**What you need to do**
Each record should be written out exactly as given.

__________________________________________________

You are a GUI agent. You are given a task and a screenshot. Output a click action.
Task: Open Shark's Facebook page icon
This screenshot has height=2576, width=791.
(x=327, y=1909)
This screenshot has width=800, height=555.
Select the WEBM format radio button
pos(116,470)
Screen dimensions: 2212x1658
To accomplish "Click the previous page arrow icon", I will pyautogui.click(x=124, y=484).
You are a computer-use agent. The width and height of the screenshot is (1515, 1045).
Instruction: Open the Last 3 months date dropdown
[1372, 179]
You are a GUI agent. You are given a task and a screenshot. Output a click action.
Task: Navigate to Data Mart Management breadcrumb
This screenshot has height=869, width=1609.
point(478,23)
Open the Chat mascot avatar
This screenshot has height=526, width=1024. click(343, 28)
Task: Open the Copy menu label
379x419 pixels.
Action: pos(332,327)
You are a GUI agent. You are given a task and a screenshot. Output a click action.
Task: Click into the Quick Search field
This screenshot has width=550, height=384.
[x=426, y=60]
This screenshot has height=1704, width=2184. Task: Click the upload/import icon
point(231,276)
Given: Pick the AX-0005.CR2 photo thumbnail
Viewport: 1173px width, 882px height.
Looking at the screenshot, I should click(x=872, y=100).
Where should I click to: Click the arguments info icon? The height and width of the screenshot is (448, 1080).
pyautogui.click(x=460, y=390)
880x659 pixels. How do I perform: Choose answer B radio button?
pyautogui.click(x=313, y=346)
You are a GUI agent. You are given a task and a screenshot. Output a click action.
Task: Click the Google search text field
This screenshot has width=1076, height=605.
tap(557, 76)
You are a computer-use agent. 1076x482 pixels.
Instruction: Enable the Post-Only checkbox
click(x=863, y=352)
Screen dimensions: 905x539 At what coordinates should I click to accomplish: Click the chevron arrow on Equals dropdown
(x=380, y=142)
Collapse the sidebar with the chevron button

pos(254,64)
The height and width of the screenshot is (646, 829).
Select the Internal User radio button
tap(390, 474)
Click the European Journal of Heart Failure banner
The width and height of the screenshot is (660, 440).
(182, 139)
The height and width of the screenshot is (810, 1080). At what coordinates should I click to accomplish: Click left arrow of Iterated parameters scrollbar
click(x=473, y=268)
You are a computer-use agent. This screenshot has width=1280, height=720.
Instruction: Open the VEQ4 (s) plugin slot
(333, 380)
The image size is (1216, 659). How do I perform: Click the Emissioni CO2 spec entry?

__________________________________________________

**The completed task**
You are a GUI agent. You are given a task and a screenshot. Output a click action.
Task: Open Shark's Facebook page icon
This screenshot has height=2576, width=791.
(x=327, y=1909)
This screenshot has width=800, height=555.
Select the WEBM format radio button
pos(116,470)
Screen dimensions: 2212x1658
To accomplish "Click the previous page arrow icon", I will pyautogui.click(x=124, y=484).
You are a computer-use agent. The width and height of the screenshot is (1515, 1045).
Instruction: Open the Last 3 months date dropdown
[1372, 179]
You are a GUI agent. You are given a task and a screenshot. Output a click action.
Task: Navigate to Data Mart Management breadcrumb
This screenshot has height=869, width=1609.
point(478,23)
Open the Chat mascot avatar
This screenshot has height=526, width=1024. click(343, 28)
Task: Open the Copy menu label
379x419 pixels.
Action: pos(332,327)
You are a GUI agent. You are given a task and a screenshot. Output a click action.
Task: Click into the Quick Search field
This screenshot has width=550, height=384.
[x=426, y=60]
This screenshot has height=1704, width=2184. Task: Click the upload/import icon
point(231,276)
Given: Pick the AX-0005.CR2 photo thumbnail
Viewport: 1173px width, 882px height.
Looking at the screenshot, I should click(x=872, y=100).
Where should I click to: Click the arguments info icon? The height and width of the screenshot is (448, 1080).
pyautogui.click(x=460, y=390)
880x659 pixels. How do I perform: Choose answer B radio button?
pyautogui.click(x=313, y=346)
You are a GUI agent. You are given a task and a screenshot. Output a click action.
Task: Click the Google search text field
This screenshot has width=1076, height=605.
tap(557, 76)
You are a computer-use agent. 1076x482 pixels.
Instruction: Enable the Post-Only checkbox
click(x=863, y=352)
Screen dimensions: 905x539 At what coordinates should I click to accomplish: Click the chevron arrow on Equals dropdown
(x=380, y=142)
Collapse the sidebar with the chevron button

pos(254,64)
The height and width of the screenshot is (646, 829).
Select the Internal User radio button
tap(390, 474)
Click the European Journal of Heart Failure banner
The width and height of the screenshot is (660, 440).
(182, 139)
The height and width of the screenshot is (810, 1080). At what coordinates should I click to accomplish: Click left arrow of Iterated parameters scrollbar
click(x=473, y=268)
You are a computer-use agent. This screenshot has width=1280, height=720.
Instruction: Open the VEQ4 (s) plugin slot
(333, 380)
The image size is (1216, 659). How do I perform: Click the Emissioni CO2 spec entry?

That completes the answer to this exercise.